DATA,     141, 20080210 15:00:35,        5, WAIT, SQL*Net more data to client             ,          2925,        585,     2.93ms,      585us
DATA,     141, 20080210 15:00:35,        5, WAIT, SQL*Net message from client             ,       4861859,     972372,      4.86s,   972.37ms
--  End of snap 1

Now we see SQL*Net more data to client waits as well as the 5000 rows returned for every fetch call just don’t fit into a single SDU buffer.

I’ll reiterate that both SQL*Net message to client and SQL*Net more data to client waits only record the time it took to write the return data from Oracle’s userland SDU buffer to OS kernel-land TCP socket buffer. Thus the wait times of only microseconds. Thanks to that, all of the time a TCP packet spent “flying” towards the client is actually accounted in SQL*Net message from client wait statistic. The problem here is though, that we don’t know how much of this time was spent on the wire and how much of it was application think time.

Therefore, unless you’re going to buy a tool which is able to interpret TCP ACK echo timestamps, you need to measure network latency using application side instrumentation.

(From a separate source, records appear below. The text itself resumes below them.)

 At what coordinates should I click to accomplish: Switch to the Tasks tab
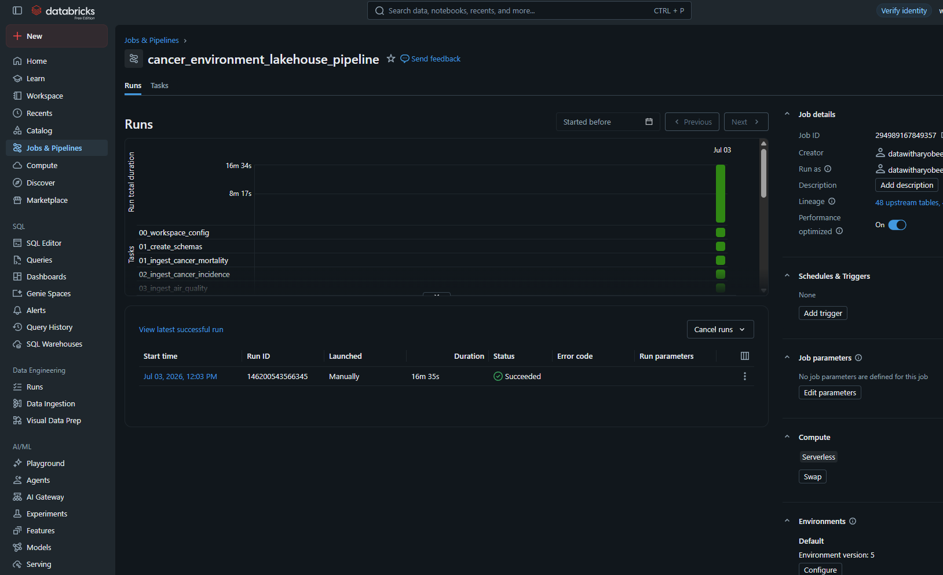[159, 85]
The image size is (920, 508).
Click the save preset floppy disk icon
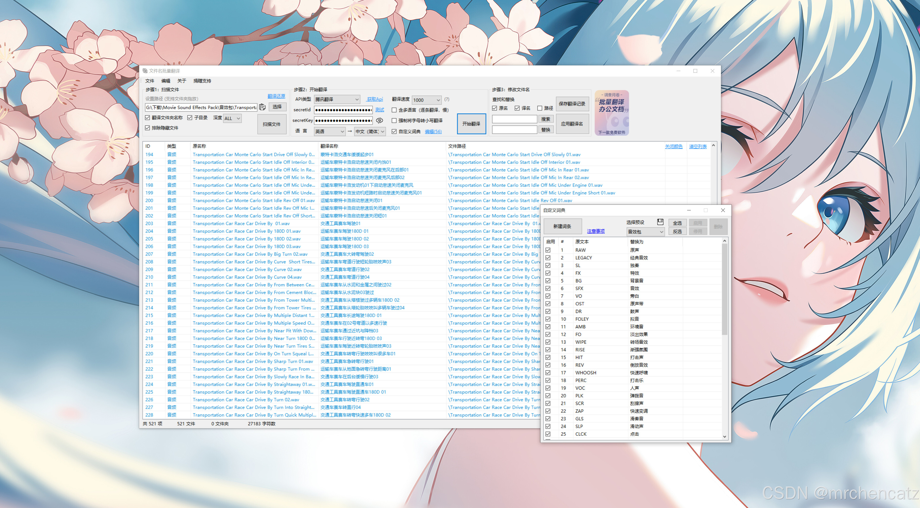tap(660, 222)
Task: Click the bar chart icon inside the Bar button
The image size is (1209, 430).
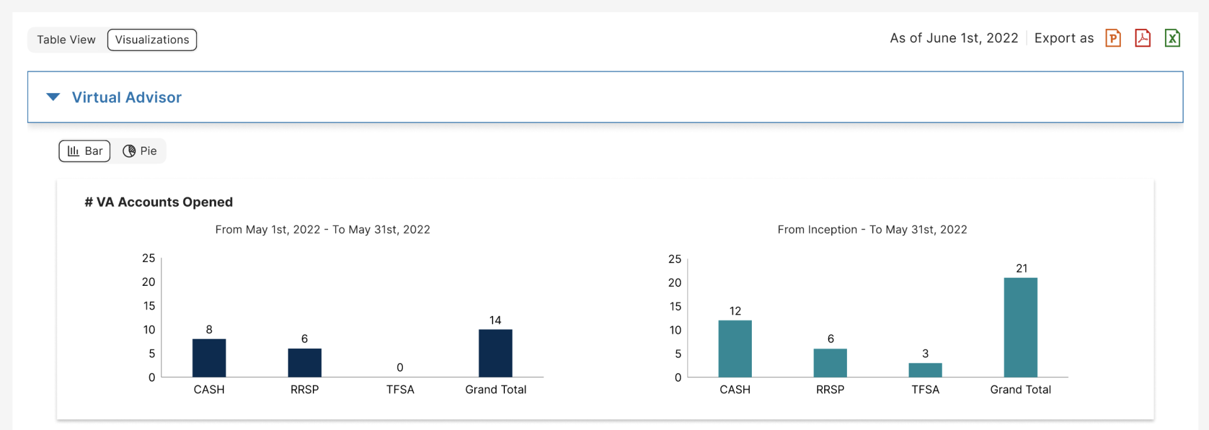Action: (x=74, y=150)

This entry was posted in Oracle and tagged , , . Bookmark the permalink.

33 Responses to SQL*Net message to client vs SQL*Net more data to client

  1. Polarski bernard says:

    Really very instructive. Basically it means that we can do little with all ‘WAITS’ related to message to clients for we see only the local and easy part of the transfer.

    Can we infer that the 4.67 and 4.86 seconds reported as ‘FROM client’ are in fact taken on a clock time where the local TCP/IP stack is effectively busy transfering the data it just received from Oracle TO the remote client while at the same time Oracle claims the client is doing nothing? if it is so, it is a wonderful example of deceipt information.

  2. tanelp says:

    Yes, the FROM client wait includes the time the server TCP stack is sending reply back to client + the TCP packets flying time towards client + client think time + TCP packets flyback time + time it takes to wake up the Oracle server process once the next packet from client has arrived.

  3. Kyle says:

    Cool stuff ! I always wondered why the network wait events seemed to never indicate network problems.
    Here’s a question – how about “SQL*Net more data from client” . I think in this case the shadow actually is waiting for a response/data from the client which could be due to network problems or could be due to some thing wacky on the client side.

  4. tanelp says:

    Hi Kyle,

    “SQL*Net more data from client” happens when there’s a large amount of data sent from client (or other database in case of dblinks), which doesn’t fit into single SDU size Oracle packet. The server process knows that the call hasn’t ended and there is more data/packets to come before the call ends.

  5. tanelp says:

    ..and the “large amount of data” may actually mean few kB only, but these waits appear as long as whole call’s data doesn’t fit into one single SDU size packet.

    • Sri says:

      Hi Tanlep, I too face the same issues while extracting huge data from multiple links and some of DBA suggested to use array size (set to max 5000). How it will solve the issue if i use this property? can you please help..

      • Tanel Poder says:

        Do you mean database links? Oracle automatically sends the arraysize to 32767 for database link traffic between two database instances. Or do you mean queries that return data back to some application (not between two dblink end points). In any case, the optimization steps for applicatons should be done in this order:

        1) Increase arraysize for the applications fetching a lot of rows
        2) Increase the TCP send/receive buffer sizes (and make sure you have plenty of network bandwidth)
        3) Optimize the SDU size

        If you don’t fix #1, then there’s no point in fixing 2/3 as if you’re fetching a single row per roundtrip, the network latency kills you, not the throughput limitations. If you don’t fix 1 and 2, there’s not much point in fixing 3. People tend to start from the wrong end.

  6. khailey says:

    exactly – so this one particular wait event “SQL*Net more data from client” will include the network time along with some processing time from the user tool process, so it can indicated either network latency or a problem in the tool, the only problem I guess is there isn’t much way to know whether the slow down is because of the net or a problme in the tool.
    Again – thanks tons for this analysis – super cool!!

  7. Bob says:


    I came across your blog entry while researching a performance issue I’m having after moving to a new server. I’m trying to figure out why reports I am running take longer to run on my machine, versus the report developers machine. Significant difference between the dev’s machine and other users. Report taking 10secs on dev’s machine and up to 2mins on others.
    Using Toad, I captured the session waits for dev(her) session and mine.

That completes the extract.